(Records from a pointing dataset)
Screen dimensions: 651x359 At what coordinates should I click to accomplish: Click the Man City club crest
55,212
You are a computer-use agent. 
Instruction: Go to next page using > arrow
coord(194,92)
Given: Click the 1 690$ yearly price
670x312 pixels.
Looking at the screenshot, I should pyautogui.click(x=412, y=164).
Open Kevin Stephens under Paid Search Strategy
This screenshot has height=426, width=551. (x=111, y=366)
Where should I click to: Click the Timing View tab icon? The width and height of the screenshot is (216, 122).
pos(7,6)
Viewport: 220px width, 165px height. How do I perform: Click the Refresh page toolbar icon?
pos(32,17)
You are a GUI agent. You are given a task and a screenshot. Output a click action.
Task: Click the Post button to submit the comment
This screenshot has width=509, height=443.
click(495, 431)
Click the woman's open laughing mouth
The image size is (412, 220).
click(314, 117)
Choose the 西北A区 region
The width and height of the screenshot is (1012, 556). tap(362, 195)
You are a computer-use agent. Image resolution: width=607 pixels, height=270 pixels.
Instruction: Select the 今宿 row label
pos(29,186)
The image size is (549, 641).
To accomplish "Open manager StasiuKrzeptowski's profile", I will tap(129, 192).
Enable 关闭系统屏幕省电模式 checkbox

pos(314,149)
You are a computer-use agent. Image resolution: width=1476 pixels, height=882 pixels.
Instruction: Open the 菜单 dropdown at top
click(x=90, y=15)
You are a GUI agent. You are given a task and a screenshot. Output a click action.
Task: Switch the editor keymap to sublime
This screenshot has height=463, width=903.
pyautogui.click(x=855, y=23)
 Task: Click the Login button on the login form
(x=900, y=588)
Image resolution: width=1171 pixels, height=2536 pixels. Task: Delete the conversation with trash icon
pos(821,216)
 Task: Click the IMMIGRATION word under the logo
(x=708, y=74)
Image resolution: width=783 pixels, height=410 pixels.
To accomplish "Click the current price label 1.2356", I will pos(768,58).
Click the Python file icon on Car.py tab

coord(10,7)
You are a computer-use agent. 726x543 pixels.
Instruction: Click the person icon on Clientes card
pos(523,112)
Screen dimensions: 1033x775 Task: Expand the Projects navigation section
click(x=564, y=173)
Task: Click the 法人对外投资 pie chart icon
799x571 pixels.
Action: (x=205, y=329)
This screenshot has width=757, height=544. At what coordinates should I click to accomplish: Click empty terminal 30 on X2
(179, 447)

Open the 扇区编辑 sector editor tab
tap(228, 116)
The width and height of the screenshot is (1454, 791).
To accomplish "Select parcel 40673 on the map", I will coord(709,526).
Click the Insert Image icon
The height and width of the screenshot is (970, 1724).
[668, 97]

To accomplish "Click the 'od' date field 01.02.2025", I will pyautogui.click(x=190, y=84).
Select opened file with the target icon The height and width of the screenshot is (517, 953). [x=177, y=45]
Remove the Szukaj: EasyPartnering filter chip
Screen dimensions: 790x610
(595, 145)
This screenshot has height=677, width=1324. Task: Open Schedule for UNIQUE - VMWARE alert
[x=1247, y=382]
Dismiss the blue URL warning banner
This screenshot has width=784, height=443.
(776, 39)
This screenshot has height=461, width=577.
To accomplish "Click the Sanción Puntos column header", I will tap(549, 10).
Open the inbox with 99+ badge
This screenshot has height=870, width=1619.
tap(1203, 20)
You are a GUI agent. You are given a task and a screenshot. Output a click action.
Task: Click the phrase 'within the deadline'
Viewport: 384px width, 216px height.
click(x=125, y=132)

Goal. Reproduce every line of the records above verbatim.

Task output.
Screen dimensions: 651x359 At what coordinates should I click to accomplish: Click the Man City club crest
55,212
You are a computer-use agent. 
Instruction: Go to next page using > arrow
coord(194,92)
Given: Click the 1 690$ yearly price
670x312 pixels.
Looking at the screenshot, I should pyautogui.click(x=412, y=164).
Open Kevin Stephens under Paid Search Strategy
This screenshot has height=426, width=551. (x=111, y=366)
Where should I click to: Click the Timing View tab icon? The width and height of the screenshot is (216, 122).
pos(7,6)
Viewport: 220px width, 165px height. How do I perform: Click the Refresh page toolbar icon?
pos(32,17)
You are a GUI agent. You are given a task and a screenshot. Output a click action.
Task: Click the Post button to submit the comment
This screenshot has width=509, height=443.
click(495, 431)
Click the woman's open laughing mouth
The image size is (412, 220).
click(314, 117)
Choose the 西北A区 region
The width and height of the screenshot is (1012, 556). tap(362, 195)
You are a computer-use agent. Image resolution: width=607 pixels, height=270 pixels.
Instruction: Select the 今宿 row label
pos(29,186)
The image size is (549, 641).
To accomplish "Open manager StasiuKrzeptowski's profile", I will tap(129, 192).
Enable 关闭系统屏幕省电模式 checkbox

pos(314,149)
You are a computer-use agent. Image resolution: width=1476 pixels, height=882 pixels.
Instruction: Open the 菜单 dropdown at top
click(x=90, y=15)
You are a GUI agent. You are given a task and a screenshot. Output a click action.
Task: Switch the editor keymap to sublime
This screenshot has height=463, width=903.
pyautogui.click(x=855, y=23)
 Task: Click the Login button on the login form
(x=900, y=588)
Image resolution: width=1171 pixels, height=2536 pixels. Task: Delete the conversation with trash icon
pos(821,216)
 Task: Click the IMMIGRATION word under the logo
(x=708, y=74)
Image resolution: width=783 pixels, height=410 pixels.
To accomplish "Click the current price label 1.2356", I will pos(768,58).
Click the Python file icon on Car.py tab

coord(10,7)
You are a computer-use agent. 726x543 pixels.
Instruction: Click the person icon on Clientes card
pos(523,112)
Screen dimensions: 1033x775 Task: Expand the Projects navigation section
click(x=564, y=173)
Task: Click the 法人对外投资 pie chart icon
799x571 pixels.
Action: (x=205, y=329)
This screenshot has width=757, height=544. At what coordinates should I click to accomplish: Click empty terminal 30 on X2
(179, 447)

Open the 扇区编辑 sector editor tab
tap(228, 116)
The width and height of the screenshot is (1454, 791).
To accomplish "Select parcel 40673 on the map", I will coord(709,526).
Click the Insert Image icon
The height and width of the screenshot is (970, 1724).
[668, 97]

To accomplish "Click the 'od' date field 01.02.2025", I will pyautogui.click(x=190, y=84).
Select opened file with the target icon The height and width of the screenshot is (517, 953). [x=177, y=45]
Remove the Szukaj: EasyPartnering filter chip
Screen dimensions: 790x610
(595, 145)
This screenshot has height=677, width=1324. Task: Open Schedule for UNIQUE - VMWARE alert
[x=1247, y=382]
Dismiss the blue URL warning banner
This screenshot has width=784, height=443.
(776, 39)
This screenshot has height=461, width=577.
To accomplish "Click the Sanción Puntos column header", I will tap(549, 10).
Open the inbox with 99+ badge
This screenshot has height=870, width=1619.
tap(1203, 20)
You are a GUI agent. You are given a task and a screenshot. Output a click action.
Task: Click the phrase 'within the deadline'
Viewport: 384px width, 216px height.
click(x=125, y=132)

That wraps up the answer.